Reproduce the following records exactly from the line containing "Open Notas pane" onward, ending with the last line and including it.

### LISTED RECORDS

★ ★ ★ ★

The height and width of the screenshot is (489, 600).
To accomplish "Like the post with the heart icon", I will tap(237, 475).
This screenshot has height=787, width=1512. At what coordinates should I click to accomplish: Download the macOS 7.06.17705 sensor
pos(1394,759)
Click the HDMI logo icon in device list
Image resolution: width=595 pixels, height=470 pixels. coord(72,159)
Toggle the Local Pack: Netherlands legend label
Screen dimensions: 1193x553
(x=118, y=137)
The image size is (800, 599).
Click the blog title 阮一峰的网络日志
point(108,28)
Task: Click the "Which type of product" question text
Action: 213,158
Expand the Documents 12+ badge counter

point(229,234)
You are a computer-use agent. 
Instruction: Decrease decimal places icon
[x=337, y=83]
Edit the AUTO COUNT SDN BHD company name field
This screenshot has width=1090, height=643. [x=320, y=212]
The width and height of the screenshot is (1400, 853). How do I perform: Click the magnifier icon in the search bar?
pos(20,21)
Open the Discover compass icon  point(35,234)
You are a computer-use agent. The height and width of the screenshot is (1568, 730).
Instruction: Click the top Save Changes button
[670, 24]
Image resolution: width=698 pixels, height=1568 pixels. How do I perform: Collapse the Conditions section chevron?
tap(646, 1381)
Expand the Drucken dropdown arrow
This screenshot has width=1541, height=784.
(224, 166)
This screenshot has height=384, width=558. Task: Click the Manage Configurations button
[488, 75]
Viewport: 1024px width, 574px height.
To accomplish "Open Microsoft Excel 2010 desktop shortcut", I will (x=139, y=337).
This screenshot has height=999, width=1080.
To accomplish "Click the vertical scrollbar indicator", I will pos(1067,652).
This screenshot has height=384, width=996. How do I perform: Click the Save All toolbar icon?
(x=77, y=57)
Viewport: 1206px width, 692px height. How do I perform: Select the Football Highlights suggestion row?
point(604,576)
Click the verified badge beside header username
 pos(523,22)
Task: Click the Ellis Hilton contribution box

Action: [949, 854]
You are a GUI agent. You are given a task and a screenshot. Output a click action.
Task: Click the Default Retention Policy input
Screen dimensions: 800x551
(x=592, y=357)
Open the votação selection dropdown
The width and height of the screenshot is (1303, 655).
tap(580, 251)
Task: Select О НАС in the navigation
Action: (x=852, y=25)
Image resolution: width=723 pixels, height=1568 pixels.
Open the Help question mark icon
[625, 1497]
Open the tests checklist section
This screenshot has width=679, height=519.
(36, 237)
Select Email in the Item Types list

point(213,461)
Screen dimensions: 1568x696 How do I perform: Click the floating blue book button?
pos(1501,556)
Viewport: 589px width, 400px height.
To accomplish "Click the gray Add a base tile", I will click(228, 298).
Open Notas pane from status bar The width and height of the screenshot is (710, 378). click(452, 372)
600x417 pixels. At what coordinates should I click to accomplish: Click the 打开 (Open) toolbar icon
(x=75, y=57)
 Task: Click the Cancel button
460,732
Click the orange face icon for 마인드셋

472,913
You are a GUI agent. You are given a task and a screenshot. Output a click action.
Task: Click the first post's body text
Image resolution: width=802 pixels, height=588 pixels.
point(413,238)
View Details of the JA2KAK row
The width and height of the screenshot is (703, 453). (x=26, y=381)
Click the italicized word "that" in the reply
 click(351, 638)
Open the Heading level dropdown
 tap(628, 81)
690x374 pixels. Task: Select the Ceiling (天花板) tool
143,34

★ ★ ★ ★

### ANSWER BELOW
Open Notas pane from status bar The width and height of the screenshot is (710, 378). click(452, 372)
600x417 pixels. At what coordinates should I click to accomplish: Click the 打开 (Open) toolbar icon
(x=75, y=57)
 Task: Click the Cancel button
460,732
Click the orange face icon for 마인드셋

472,913
You are a GUI agent. You are given a task and a screenshot. Output a click action.
Task: Click the first post's body text
Image resolution: width=802 pixels, height=588 pixels.
point(413,238)
View Details of the JA2KAK row
The width and height of the screenshot is (703, 453). (x=26, y=381)
Click the italicized word "that" in the reply
 click(351, 638)
Open the Heading level dropdown
 tap(628, 81)
690x374 pixels. Task: Select the Ceiling (天花板) tool
143,34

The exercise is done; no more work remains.